[Olympus developers 266]: Re: speech level ("volume")

Thu Nov 18 16:57:46 EST 2010

Yeah you got it right. The VAD assumes that the incoming audio is a 
mixture of background noise and speech so it looks for two peeks of the 
histogram, the lowest (quietest) one is noise, the highest is speech.

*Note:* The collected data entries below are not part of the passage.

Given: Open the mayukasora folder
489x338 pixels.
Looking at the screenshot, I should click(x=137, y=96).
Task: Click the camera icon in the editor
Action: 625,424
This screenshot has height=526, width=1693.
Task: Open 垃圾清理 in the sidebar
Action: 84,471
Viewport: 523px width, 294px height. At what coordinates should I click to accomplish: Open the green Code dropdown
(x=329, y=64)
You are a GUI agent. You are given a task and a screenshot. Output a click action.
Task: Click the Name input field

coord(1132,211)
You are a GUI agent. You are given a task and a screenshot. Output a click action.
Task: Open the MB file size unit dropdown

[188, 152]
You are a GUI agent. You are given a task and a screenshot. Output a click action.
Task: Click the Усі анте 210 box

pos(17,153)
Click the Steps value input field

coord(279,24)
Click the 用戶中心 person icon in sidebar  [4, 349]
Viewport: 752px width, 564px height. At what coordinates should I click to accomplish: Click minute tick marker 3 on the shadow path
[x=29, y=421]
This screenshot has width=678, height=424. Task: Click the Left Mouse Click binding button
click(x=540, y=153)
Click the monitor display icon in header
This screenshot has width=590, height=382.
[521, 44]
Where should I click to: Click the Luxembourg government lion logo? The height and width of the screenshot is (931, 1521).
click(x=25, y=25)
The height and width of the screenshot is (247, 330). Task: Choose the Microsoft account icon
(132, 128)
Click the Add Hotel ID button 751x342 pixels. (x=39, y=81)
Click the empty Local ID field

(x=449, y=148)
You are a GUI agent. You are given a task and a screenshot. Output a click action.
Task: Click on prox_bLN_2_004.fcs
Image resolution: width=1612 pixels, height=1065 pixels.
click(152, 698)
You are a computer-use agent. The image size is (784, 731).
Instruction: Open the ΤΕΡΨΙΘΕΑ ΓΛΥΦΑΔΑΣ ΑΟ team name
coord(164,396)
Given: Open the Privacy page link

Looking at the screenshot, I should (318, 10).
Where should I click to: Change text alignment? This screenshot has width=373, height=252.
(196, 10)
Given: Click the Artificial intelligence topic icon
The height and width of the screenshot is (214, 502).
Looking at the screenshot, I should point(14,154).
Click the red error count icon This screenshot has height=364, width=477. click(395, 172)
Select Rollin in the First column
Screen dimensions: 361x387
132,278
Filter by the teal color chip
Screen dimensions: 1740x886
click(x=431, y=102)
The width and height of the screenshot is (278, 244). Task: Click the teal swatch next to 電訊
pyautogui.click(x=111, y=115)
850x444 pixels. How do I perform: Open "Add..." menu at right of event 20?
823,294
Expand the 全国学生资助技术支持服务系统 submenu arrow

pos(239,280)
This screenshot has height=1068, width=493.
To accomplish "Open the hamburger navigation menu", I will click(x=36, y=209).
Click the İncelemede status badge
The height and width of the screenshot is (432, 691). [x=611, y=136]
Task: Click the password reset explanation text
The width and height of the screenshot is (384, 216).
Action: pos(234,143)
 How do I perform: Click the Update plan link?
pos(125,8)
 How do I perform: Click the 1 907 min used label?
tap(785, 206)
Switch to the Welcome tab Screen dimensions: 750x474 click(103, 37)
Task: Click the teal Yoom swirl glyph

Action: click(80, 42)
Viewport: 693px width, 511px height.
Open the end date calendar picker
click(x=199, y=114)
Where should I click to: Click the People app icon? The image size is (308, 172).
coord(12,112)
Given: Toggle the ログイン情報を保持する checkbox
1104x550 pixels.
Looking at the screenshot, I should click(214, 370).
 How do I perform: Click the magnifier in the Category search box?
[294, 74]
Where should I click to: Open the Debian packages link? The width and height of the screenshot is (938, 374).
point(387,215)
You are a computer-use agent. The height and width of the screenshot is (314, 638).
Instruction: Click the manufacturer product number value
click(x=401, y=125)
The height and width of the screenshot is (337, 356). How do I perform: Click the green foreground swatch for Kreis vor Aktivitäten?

So 
fSpeechLevel should be a good estimate of how loud the system hears the 
user (which is related to how loud they speak, how close they are to 
their phone, what phone they are using....).

antoine

On 11/18/2010 1:05 PM, Gabriel Parent wrote:
> Hi,
>
> I'm building a model to have my SDS adapt to the user.  I need the 
> "volume" feature: for example, if a user starts speaking louder, there 
> might be a bus passing by and thus we need to increase the volume of 
> the synthesizer (it's a bad example, anyway you get the point).
>
> Looking into the AudioServer, I found that the GMM VAD updates two 
> variables : fNoiseLevel and fSpeechLevel.  I don't understand exactly 
> how the GMM VAD works, but it seems it estimates the speech level 
> using an histogram.  Would it be safe to use fSpeechLevel as my 
> "volume" feature?  I tried going from whispering to shouting, and that 
> value went from 9 to 17.  Just want to make sure I'm not making a dumb 
> mistake.
>
> Cheers,
> Gabriel
>